Sialadenitis Signs and Symptoms
- Acute bacterial sialadenitis
- The affected gland will be swollen and painful.
- The overlying skin may be warm and erythematous.
- An associated low-grade fever and trismus may be present.
- A purulent discharge is observed from the duct orifice when the gland is massaged.
- Chronic bacterial sialadenitis
- It is commonly caused by recurrent or persistent ductal obstruction of Warthin’s duct. Periodic swelling and pain occur within the affected gland, usually developing at mealtime when salivary flow is stimulated.
Sialadenitis Histopathology
- Accumulation of neutrophils is observed within the ductal system and acini.
- Chronic sialadenitis is characterized by scattered or patchy infiltration of parenchyma by lymphocytes and plasma cells.
- Atrophy of acini is common.
Sialographic Features
- It demonstrates ductal dilatation proximal to the area of obstruction.
- Stenson’s duct may show a characteristic sialographic pattern known as sausage which reflects a combination of dilatation plus ductal strictures from scar formation.
Question 17. Write short note on lichen planus.
Answer:
Lichen planus is a precancerous condition.
It is a common mucocutaneous disease that arises due to an abnormal immunological reaction and the disease has some tendency to undergo malignant transformation.
Etiopathogenesis of Lichen Planus
- Oral lichen planus is a T cell-mediated autoimmune disease in which cytotoxic CD8 + T cells trigger the apoptosis of oral epithelial cells. The CD8 + lesional T cells may recognize the antigen associated with major histocompatibility complex (MHC) class 1 on keratinocytes. After antigen recognition and activation, CD8 + cytotoxic T cells may trigger keratinocyte apoptosis. Activated CD8 + T cells may release cytokines that attract additional lymphocytes.
- As per the recent studies in psychoneuroimmunology psychosomatic stress results in autoimmunity reactions and this leads to lichen planus.
Lichen planus Clinical Features
- It occurs among middle-aged and elderly people.
- There is a slight predilection for the females.
- Lichen planus can involve several areas of the oral cavity. Oral lesion: Mucosal surface of buccal mucosa, vestibule, tongue, lips, floor of mouth, palate, and gingiva.
- The patient may report a burning sensation in the oral mucosa.

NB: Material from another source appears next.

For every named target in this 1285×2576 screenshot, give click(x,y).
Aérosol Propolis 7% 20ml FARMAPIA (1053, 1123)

- The oral lesion is characterized by radiating white and gray velvety thread-like papules in linear, angular, or retiform arrangement; tiny white elevated dots are present at the intersection of white lines known as “Wickham’s striae”.

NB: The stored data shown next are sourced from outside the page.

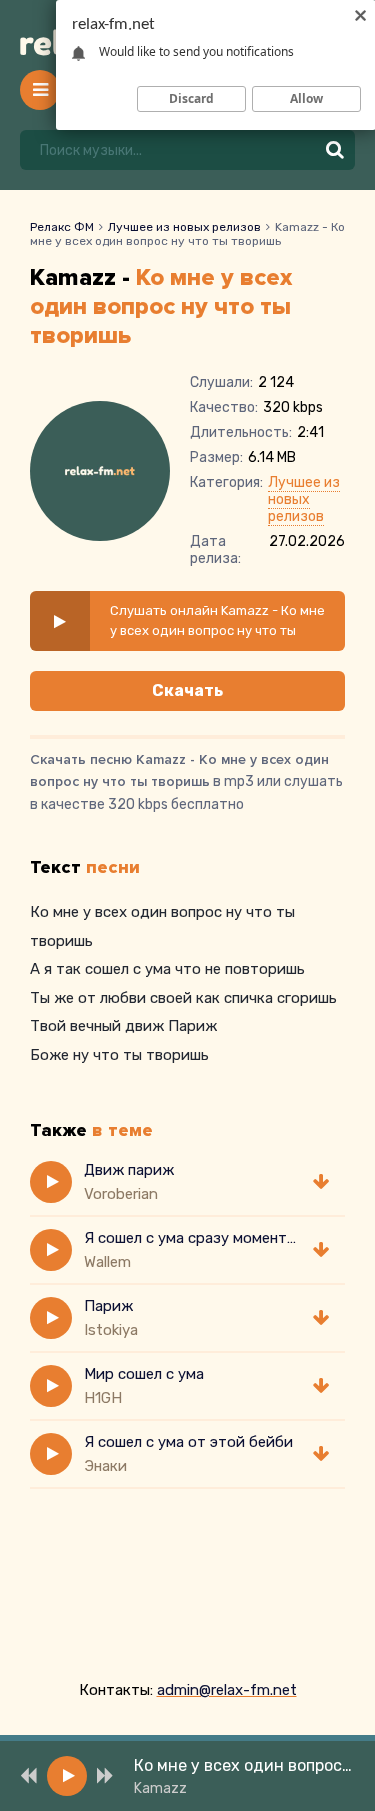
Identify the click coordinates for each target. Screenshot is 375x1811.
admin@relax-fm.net (227, 1690)
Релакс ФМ (62, 227)
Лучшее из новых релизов (184, 227)
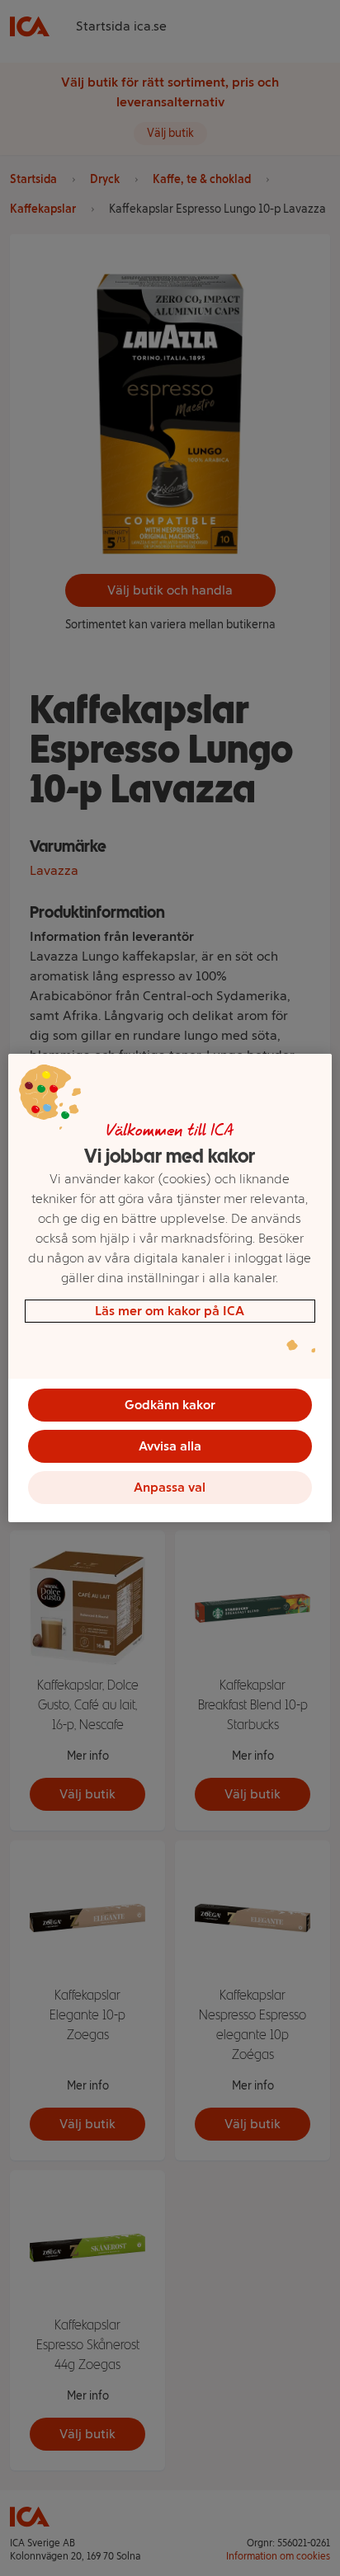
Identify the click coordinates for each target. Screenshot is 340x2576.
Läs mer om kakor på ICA (169, 1311)
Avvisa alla (170, 1446)
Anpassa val (169, 1487)
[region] (169, 1288)
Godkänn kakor (170, 1405)
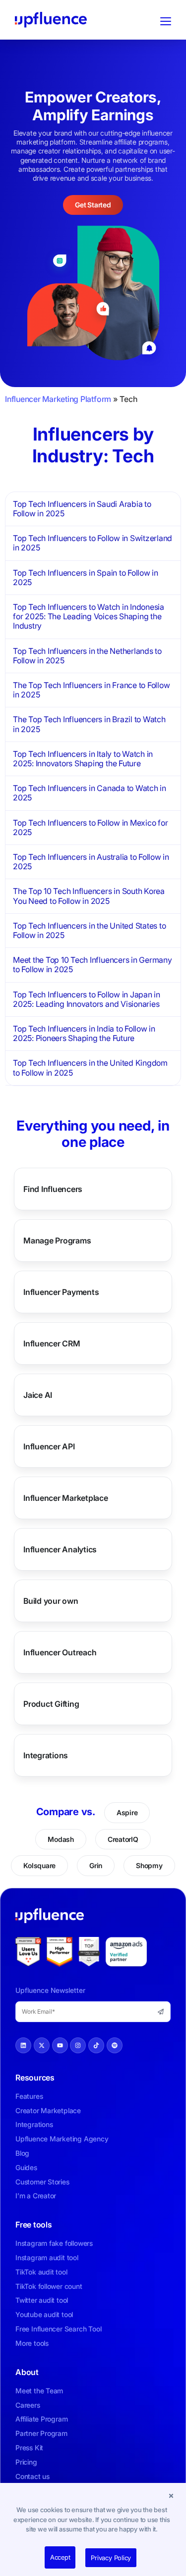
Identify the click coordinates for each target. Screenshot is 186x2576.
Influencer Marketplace (65, 1498)
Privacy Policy (111, 2558)
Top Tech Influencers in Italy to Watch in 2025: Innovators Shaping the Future (83, 758)
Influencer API (49, 1446)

Lichen planus Histopathology
- Overlying surface epithelium exhibits hyper orthokerati nation or hyper para keratinization or both.
- Acanthosis of the spinal cell layer is present.
- Shortened and pointed rete pegs of epithelium produce a “Sawtooth” appearance.
- Intercellular edema in the spinous cell layer is present.
- There is the presence of necrosis or liquefaction degeneration of the basal cell layer of epithelium.
- Few rounded or ovoid, amorphous eosinophilic bodies are present which are known as “Civatt bodies”.
- These Civatt bodies represent dead keratinocytes or other necrotic epithelial components which are transported to connective tissue for phagocytosis.
- Chronic inflammatory cell infiltration is present in the juxta epithelial lesion.